▸ **The request**
Please duplicate the lines of the material word for word, beginning at the line that contains "Task: Click the page vertical scrollbar thumb" and stopping after the line that contains "Action: coord(135,207)".
-------- Extracted records
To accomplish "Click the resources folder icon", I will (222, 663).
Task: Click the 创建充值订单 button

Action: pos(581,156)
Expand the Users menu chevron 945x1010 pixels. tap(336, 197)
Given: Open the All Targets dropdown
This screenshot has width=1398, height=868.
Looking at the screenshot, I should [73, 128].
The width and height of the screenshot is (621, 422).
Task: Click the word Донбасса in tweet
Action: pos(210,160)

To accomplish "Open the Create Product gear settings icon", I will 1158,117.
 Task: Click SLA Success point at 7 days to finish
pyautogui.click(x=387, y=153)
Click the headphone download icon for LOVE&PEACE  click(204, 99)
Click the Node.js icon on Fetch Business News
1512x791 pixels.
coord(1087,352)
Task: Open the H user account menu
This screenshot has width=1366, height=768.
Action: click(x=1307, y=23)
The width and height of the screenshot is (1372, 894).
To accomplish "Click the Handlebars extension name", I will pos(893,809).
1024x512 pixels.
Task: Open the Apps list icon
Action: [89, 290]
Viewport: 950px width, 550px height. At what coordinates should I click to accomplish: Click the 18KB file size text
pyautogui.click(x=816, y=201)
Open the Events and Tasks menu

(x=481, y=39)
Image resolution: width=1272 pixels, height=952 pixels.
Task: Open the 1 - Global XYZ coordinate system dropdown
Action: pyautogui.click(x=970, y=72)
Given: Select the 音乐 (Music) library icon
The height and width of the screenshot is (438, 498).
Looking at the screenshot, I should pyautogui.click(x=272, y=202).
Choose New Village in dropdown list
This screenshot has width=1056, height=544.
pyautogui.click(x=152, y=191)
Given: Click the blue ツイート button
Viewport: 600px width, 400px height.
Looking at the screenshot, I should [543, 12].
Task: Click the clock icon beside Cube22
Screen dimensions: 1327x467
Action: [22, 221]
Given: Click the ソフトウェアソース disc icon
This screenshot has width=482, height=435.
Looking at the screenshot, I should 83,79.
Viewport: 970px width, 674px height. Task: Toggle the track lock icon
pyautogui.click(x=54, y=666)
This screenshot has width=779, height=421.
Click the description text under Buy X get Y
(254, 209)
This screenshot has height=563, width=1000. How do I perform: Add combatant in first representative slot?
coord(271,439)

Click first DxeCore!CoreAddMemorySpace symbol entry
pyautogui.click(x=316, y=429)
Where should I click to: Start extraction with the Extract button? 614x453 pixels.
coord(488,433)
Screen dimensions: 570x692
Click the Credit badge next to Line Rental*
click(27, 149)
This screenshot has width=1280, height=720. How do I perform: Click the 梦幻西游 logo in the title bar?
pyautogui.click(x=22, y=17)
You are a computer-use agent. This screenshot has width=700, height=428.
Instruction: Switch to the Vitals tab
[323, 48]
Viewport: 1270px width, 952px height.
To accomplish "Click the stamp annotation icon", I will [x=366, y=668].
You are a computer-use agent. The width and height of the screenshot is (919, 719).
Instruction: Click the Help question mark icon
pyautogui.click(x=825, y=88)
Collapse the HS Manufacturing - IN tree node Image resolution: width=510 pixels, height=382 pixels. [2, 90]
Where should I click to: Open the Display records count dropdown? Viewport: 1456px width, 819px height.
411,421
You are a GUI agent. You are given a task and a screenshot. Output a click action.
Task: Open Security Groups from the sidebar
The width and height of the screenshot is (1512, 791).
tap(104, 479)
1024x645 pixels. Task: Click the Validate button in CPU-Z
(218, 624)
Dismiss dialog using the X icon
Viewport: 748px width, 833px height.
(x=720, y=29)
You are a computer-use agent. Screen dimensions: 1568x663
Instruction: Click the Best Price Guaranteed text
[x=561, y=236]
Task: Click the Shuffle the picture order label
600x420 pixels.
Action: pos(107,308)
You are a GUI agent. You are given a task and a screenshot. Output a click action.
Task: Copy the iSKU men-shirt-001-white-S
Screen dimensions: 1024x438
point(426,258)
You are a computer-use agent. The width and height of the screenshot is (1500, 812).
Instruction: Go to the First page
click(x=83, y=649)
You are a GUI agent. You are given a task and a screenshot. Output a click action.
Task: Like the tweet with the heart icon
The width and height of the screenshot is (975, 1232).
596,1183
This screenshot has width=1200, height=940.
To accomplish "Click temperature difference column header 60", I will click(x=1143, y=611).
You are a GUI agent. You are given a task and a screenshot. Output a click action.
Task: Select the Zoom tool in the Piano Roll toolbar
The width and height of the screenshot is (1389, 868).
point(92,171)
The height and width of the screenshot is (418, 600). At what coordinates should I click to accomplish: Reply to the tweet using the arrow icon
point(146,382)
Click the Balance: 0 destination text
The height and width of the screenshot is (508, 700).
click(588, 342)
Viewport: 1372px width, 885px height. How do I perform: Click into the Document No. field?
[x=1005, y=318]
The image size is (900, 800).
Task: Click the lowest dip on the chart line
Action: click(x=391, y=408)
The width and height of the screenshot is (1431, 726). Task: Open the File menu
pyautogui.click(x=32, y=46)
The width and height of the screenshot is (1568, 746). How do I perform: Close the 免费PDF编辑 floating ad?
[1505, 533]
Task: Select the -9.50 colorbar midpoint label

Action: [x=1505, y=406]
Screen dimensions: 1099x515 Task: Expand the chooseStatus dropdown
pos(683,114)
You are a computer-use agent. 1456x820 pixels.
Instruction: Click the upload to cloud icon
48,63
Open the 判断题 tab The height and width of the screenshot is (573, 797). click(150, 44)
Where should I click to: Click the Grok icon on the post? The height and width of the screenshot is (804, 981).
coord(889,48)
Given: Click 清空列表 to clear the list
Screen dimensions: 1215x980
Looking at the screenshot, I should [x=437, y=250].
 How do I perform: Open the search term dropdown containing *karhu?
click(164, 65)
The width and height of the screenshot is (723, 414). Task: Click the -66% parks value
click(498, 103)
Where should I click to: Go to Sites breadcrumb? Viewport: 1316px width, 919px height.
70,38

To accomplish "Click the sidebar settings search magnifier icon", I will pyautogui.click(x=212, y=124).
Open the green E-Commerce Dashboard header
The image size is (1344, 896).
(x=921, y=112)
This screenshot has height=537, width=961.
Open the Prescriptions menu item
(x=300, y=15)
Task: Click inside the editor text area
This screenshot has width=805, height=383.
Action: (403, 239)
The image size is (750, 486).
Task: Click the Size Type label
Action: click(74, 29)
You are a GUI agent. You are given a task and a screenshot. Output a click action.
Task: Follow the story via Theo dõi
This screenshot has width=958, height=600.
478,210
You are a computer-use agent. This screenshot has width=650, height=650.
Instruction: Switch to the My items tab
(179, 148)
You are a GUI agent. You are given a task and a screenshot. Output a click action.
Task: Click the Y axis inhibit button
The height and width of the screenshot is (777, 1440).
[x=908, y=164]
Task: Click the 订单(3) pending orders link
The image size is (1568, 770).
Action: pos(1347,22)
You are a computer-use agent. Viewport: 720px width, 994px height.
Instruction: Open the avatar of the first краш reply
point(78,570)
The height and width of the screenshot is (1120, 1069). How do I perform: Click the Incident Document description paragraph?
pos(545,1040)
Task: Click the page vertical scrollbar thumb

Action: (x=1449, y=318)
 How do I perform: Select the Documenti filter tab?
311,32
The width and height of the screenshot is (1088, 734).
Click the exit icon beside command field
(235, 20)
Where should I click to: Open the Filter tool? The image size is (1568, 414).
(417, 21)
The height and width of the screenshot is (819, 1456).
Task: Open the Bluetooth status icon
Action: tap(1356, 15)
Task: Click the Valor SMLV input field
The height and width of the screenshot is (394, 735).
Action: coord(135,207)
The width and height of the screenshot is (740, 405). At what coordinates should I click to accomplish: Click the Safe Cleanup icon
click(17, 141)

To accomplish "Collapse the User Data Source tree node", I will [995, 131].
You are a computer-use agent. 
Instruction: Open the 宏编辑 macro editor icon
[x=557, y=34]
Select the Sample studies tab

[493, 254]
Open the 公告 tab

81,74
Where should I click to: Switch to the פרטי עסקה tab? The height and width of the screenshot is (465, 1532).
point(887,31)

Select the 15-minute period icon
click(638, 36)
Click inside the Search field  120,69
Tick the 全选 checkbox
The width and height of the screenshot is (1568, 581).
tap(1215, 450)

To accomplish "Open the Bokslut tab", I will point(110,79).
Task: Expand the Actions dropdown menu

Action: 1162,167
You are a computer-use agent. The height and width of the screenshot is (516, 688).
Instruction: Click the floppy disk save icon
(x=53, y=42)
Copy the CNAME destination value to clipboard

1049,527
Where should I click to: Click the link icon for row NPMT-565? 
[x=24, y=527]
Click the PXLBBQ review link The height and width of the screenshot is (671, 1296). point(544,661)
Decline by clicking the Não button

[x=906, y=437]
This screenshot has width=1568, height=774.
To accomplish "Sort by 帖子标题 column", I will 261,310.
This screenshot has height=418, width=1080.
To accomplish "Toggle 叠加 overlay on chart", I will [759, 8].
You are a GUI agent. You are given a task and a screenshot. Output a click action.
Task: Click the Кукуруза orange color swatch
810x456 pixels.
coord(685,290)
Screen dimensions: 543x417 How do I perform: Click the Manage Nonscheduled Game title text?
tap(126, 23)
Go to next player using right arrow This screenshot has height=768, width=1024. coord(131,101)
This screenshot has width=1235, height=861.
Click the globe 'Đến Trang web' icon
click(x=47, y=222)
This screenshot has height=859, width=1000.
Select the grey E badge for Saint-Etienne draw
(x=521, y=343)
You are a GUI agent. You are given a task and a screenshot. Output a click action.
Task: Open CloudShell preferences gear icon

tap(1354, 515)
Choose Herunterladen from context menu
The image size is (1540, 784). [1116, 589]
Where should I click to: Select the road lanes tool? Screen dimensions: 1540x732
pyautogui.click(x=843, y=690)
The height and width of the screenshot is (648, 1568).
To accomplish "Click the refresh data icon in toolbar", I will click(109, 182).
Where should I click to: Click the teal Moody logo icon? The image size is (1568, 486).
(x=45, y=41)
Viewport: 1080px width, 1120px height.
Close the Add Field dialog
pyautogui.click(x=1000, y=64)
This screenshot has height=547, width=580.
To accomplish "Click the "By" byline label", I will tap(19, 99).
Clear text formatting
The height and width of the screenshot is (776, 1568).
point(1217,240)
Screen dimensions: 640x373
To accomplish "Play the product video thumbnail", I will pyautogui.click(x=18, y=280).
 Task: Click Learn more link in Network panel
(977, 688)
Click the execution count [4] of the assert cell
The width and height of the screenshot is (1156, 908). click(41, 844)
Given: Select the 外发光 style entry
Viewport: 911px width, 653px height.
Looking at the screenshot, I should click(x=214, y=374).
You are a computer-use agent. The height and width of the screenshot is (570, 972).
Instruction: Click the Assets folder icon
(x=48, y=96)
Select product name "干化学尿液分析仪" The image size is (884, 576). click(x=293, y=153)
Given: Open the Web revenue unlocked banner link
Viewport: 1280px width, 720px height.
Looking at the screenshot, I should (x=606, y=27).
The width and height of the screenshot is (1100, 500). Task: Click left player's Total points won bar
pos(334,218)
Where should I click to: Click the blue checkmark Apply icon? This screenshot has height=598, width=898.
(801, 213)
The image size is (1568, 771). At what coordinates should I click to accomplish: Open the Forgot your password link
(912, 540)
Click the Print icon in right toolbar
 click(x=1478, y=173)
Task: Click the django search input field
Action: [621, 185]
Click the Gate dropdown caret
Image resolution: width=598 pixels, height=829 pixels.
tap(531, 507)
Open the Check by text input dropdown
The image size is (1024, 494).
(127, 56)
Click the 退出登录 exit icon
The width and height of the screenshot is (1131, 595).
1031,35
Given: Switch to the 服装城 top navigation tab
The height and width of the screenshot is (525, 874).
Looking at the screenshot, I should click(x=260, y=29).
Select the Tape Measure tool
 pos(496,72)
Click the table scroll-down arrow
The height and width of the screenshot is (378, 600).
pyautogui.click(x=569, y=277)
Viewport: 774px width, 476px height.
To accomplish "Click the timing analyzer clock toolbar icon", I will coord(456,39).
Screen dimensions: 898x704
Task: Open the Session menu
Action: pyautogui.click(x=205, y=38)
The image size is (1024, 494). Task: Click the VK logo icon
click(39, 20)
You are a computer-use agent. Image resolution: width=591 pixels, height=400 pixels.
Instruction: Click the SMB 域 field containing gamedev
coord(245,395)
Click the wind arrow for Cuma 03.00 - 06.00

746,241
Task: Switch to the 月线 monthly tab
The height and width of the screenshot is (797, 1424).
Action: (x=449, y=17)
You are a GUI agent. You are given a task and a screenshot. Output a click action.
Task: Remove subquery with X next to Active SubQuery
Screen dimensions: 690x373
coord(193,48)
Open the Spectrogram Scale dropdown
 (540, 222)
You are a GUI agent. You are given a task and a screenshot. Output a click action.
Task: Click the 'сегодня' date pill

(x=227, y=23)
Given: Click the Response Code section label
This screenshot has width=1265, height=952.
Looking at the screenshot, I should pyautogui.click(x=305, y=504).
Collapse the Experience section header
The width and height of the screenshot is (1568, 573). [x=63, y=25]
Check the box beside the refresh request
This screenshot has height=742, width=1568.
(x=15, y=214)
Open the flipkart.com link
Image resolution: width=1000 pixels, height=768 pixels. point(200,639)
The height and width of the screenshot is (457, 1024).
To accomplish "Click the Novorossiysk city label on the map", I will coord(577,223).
----------------
▸ **Output**
Task: Click the page vertical scrollbar thumb

Action: (x=1449, y=318)
 How do I perform: Select the Documenti filter tab?
311,32
The width and height of the screenshot is (1088, 734).
Click the exit icon beside command field
(235, 20)
Where should I click to: Open the Filter tool? The image size is (1568, 414).
(417, 21)
The height and width of the screenshot is (819, 1456).
Task: Open the Bluetooth status icon
Action: tap(1356, 15)
Task: Click the Valor SMLV input field
The height and width of the screenshot is (394, 735).
Action: coord(135,207)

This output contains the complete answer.